We can forgive the Director General of Elections and Mr. Minang for grappling with legal issues that tantalize them. It is presumed that they are lay men in the legal realm. Evidently, the Director General of Election is uninformed that vis major consists in an act extraneous to the conduct (i.e. outside the doing of) of the person invoking vis major. To put it otherwise, laziness, ignorance or omission fall out of the realm of vis major. Vis major leans on an unforeseeable event: an unpredictable occurrence, beyond human control, an act of God for example.

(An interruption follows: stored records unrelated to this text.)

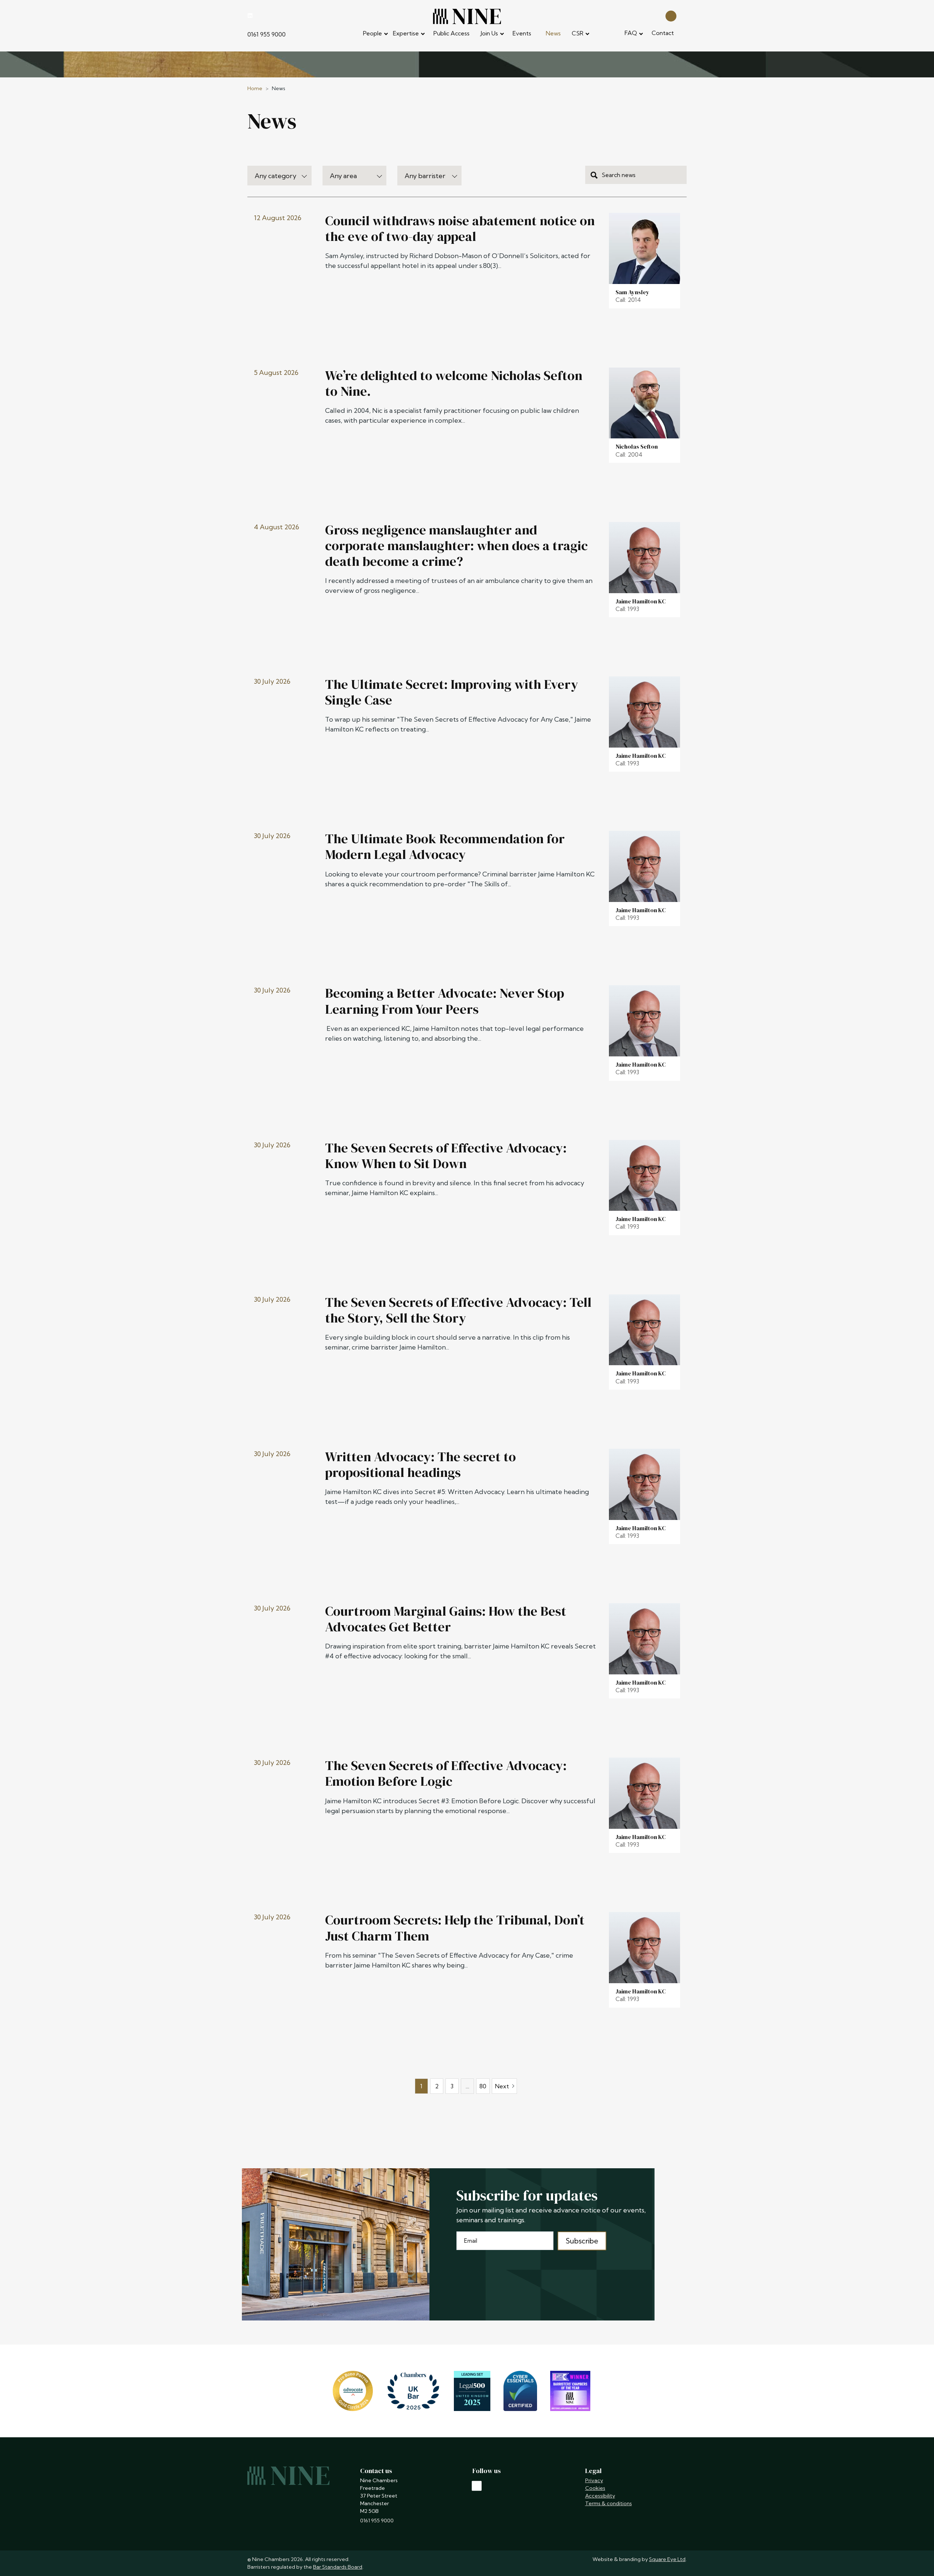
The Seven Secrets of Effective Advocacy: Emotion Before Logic (446, 1773)
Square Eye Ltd (667, 2559)
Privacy (594, 2480)
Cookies (595, 2488)
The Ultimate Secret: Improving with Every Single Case (451, 692)
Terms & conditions (608, 2503)
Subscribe (582, 2240)
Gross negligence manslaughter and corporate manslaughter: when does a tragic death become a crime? (456, 545)
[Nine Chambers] (467, 16)
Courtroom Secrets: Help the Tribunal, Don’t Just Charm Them (454, 1927)
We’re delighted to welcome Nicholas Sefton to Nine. (453, 383)
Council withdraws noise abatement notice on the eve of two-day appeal (460, 228)
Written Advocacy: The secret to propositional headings (420, 1464)
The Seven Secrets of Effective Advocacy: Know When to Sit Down (446, 1155)
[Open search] (671, 15)
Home (254, 88)
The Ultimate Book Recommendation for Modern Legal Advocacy (445, 846)
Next (502, 2086)
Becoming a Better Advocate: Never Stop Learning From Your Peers (444, 1001)
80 (482, 2086)
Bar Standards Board (337, 2567)
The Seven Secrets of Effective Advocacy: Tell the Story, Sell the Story (458, 1310)
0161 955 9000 (266, 34)
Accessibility (600, 2495)
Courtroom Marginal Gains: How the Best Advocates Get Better (445, 1619)
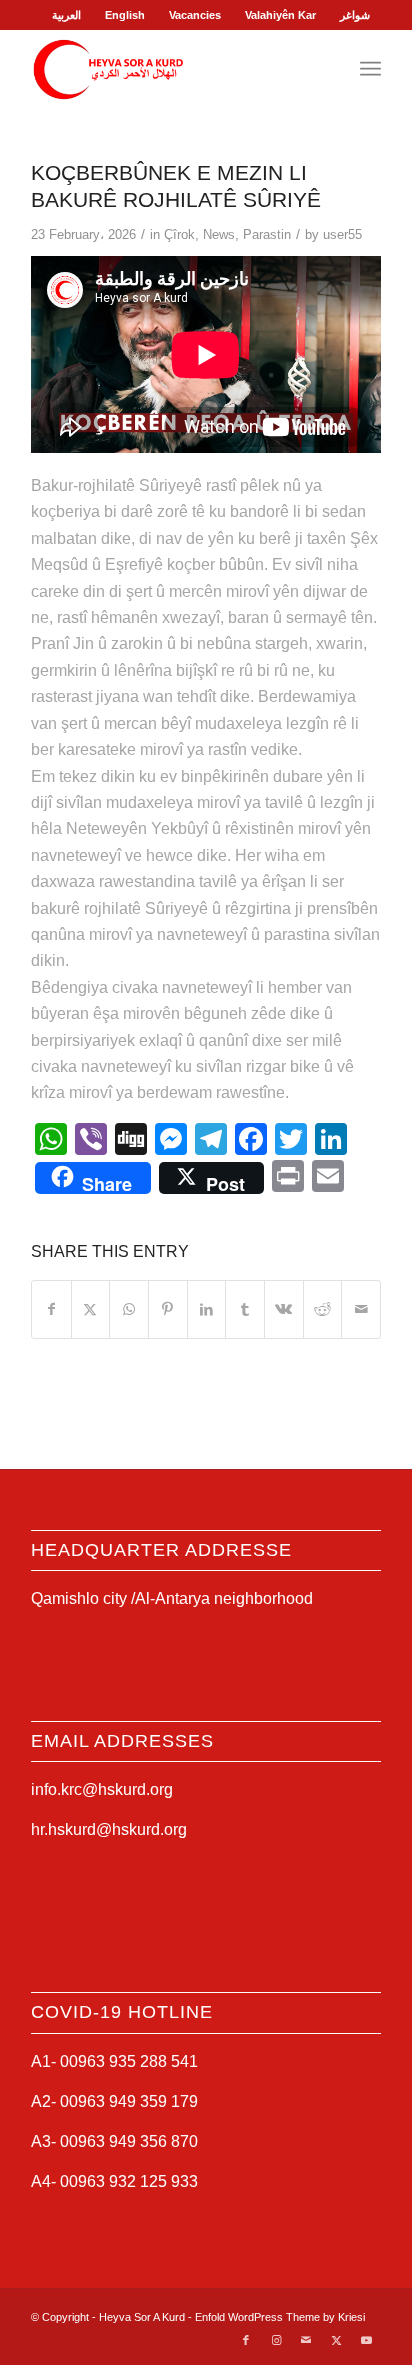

Dr fonkam by contrast, holds a termal degree in law. He surely is possessed of the fact that the law as it is provides that registration of voters in Cameroun takes place from January 1 to August 31 every year. Any registration between September 1 and December 31, as LECAM is currently doing, is not the law as it is. It is blatant illegality! That is one illegality!
Again, by the law as it is, registration runs continuously from January 1 to August 31; subject only to the calling of the electorate to the poll. The calling of the electorate to the poll is the sole prerogative of the President of the Republic. Putting an end to registration on February 28, 2013, as the Director General of Elections has decreed amounts to usurpation. So it is because the Director General of Elections has not the capacity to amend the law as it is, much less to legislate. Mr. Director’s action smacks of reprehensible conduct that is aggravated by his arrogant attitude of might is right.
Dr Fonkam on the other hand, for his position, and especially his level, never can be imagined to be ignorant about the law in the ordinary course of things. One is therefore in the right to hold that Dr Fonkam’s pronouncement is deceptive and malicious. Some bold jurist could even call it fantastic.
Everyone consistently gets away with illegality in Cameroun today from our having been indoctrinated by the ruling class that the truth and the good example come from the top. I do strongly feel vindicated in my holding steadfast that a taste of the forbidden is a second transgression. It would be remembered that Fon Gorji Dinka asserted in the 1990s that the President of the Republic was “going from illegalities to illegalities”, and cautioned that it was urgent to stop him. Even as he was promptly thrown in jail, time has proved him right. The President today is clearly above the constitution to the point where the constitution has lost its binding authority. To illustrate that assertion with a single example, Cameroun is sixteen years today without the Senate, the Constitutional Council, Regional Councils…And even as we claim that we are fighting against corruption, the application of Article 66 of the constitution remains illusory. The constitution apparently is treated as confering only discretionary powers in Cameroun today.
Also are cases legion where judgments of the Full Bench of the Supreme Court are lying in waste in ministers’ drawers, one should add. The provocation and oppression from those overbearing illegal powers are fast building up to a situation of total anarchy with the complacency and/or complicity of lawyers – the very bulwark against lawlessness elsewhere.
We should submit just again that there is no relative or minor illegality. We do know, for instance, that the massacres and confusion on our roads these days can be traced to a presidential malpractice that many may have dismissed as de minimis. We have seen on television time without number how the presidential convoy on a completely deserted road got to a roundabout and took left. This good example from the top has been copied by every driver to a point where road signs no longer have any meaning for anyone. You may wish to count the dead on our roads!
As the top is deified, it cannot be seen to have infringed the law. The solution now is to embark on the building of 20 million speed breaks for the physical restraint of drivers. Camerounese are in the circumstance portrayed as wild animals that need chains to be contained. What is more, quite apart from the discomfort occasioned by those speed breaks and the faster depreciation of our second-hand vehicles, (the only ones within the reach of ordinary Camerounese), the speed breaks compel vehicles to slow down with the result that they almost invariably fall into ambush laid by highway men. Wounding, maiming and killing of Camerounese are not any less here. A predicament that would have been averted had there been just little observance of the law.
One may confidently conclude that even the many slow learners we have in Cameroun these days would learn the lesson that the slightest infringement of the law can lead to disaster. Therefore have we not totally lost hope that ELECAM will some day come to learn that it is theft, be it a penny or a pound, a bicycle or a trailer!